* Reading text:
* * *

0

I am testing a print function, where it looks as if the prompt is typing, defined as type()

I would like to store raw input using the type function:

from time import sleep
import sys
from random import uniform

def type(s):
    for c in s:
    sys.stdout.write('%s' % c)
    sys.stdout.flush()
    sleep(uniform(0, 0.3))

name = raw_input(type("What is your name? "))
type("Hello " + name +"\n")

This is the output of the code:

What is your name? None

Input is still allowed from the user, right after 'None', and the output will be correctly printed, without 'None'. Is there a way to circumvent this?

In this prompt I would like to print everything using the type function.

2
  • The problem is that you are passing type() to raw_input. type implicitely returns None, since you did not give it an explicit return value. Perhaps try taking raw_input inside type and returning the result. As an aside, the name type already belongs to the built-in function type, and it is bad practice to shadow it. Choose a different name for your function rather than type. Commented Jan 13, 2017 at 6:55
  • Python already has a function type(). Rename yours to type_() or something else Commented Jan 13, 2017 at 6:56

3 Answers 3

5

raw_input turns the arg you pass it into a string & uses that as the prompt. You're passing raw_input the return value of your type function, and that function returns the default of None, so that's why "None" gets printed. So just use your function before calling raw_input and call raw_input without an arg.

* * *

Stored data:

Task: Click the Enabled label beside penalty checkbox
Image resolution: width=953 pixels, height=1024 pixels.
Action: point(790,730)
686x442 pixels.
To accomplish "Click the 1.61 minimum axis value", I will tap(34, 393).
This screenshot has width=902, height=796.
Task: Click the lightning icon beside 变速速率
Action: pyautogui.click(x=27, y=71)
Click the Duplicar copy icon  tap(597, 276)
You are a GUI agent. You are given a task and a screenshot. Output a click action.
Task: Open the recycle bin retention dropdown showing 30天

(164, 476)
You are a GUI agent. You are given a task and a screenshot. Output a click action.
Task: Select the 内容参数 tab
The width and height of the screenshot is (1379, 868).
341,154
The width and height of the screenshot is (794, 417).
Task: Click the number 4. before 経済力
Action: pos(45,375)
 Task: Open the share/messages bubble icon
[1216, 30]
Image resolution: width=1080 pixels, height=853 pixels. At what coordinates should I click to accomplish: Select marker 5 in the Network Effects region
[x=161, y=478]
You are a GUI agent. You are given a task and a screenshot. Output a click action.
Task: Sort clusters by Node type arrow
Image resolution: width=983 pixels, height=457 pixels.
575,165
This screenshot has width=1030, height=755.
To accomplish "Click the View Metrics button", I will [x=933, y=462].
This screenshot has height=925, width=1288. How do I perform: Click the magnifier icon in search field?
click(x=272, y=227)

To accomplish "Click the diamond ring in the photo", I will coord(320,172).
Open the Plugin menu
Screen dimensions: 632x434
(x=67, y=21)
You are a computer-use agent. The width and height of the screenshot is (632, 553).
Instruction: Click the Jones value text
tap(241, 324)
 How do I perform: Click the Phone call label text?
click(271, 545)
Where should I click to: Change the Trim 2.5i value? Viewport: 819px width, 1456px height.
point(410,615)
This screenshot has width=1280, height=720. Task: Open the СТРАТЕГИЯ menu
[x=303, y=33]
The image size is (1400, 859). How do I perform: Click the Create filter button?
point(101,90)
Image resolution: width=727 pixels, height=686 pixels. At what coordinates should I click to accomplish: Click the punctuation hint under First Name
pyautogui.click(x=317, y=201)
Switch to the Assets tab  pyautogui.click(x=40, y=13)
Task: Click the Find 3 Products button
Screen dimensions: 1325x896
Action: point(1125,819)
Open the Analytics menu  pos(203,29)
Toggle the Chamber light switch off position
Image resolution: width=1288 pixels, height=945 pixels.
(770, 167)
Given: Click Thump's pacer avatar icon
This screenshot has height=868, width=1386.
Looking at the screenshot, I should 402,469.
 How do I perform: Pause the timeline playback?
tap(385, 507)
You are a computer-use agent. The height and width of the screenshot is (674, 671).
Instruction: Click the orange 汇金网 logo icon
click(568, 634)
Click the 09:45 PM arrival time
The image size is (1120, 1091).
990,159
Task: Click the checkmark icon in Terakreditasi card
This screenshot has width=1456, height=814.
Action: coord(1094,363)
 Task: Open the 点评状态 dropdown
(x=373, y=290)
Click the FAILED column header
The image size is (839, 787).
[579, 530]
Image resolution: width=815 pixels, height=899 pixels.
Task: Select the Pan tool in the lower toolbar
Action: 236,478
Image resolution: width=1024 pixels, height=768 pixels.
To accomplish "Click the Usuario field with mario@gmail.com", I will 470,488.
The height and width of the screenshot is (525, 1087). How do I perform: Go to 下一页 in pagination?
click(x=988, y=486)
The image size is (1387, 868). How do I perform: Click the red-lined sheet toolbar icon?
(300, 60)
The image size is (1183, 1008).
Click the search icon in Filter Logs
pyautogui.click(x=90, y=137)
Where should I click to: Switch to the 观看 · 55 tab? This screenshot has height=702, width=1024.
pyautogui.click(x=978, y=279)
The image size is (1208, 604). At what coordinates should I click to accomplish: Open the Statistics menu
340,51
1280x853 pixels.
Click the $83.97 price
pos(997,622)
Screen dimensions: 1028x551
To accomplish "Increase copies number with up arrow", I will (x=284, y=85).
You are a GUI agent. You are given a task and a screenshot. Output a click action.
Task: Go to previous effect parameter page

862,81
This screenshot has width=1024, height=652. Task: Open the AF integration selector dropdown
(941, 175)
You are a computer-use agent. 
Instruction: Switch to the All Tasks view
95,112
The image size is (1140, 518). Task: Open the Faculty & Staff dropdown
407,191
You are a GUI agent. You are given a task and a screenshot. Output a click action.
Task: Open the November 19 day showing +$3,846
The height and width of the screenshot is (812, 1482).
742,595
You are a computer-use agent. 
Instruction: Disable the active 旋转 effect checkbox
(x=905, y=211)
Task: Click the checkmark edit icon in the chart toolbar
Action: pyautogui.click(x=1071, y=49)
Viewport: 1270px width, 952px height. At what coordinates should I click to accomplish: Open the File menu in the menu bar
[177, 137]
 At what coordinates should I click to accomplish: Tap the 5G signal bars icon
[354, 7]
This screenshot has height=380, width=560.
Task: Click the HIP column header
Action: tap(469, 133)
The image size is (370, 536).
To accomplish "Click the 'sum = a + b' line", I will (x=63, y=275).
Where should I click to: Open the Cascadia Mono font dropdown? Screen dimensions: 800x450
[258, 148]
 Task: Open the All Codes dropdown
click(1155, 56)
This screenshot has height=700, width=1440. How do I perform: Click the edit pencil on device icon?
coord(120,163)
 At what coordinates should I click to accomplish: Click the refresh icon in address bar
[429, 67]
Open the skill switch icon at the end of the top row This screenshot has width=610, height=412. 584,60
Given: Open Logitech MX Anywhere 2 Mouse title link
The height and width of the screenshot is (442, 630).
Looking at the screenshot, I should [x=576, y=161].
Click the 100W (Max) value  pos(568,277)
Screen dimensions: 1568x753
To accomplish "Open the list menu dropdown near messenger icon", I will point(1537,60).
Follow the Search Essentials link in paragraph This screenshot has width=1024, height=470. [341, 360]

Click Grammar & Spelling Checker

* * *

* What to work on: Please return, word for word, the part of the Python question text from "I am testing" up to and including "sys.stdout.write('%s' % c)".

* Answer for this exercise:
I am testing a print function, where it looks as if the prompt is typing, defined as type()

I would like to store raw input using the type function:

from time import sleep
import sys
from random import uniform

def type(s):
    for c in s:
    sys.stdout.write('%s' % c)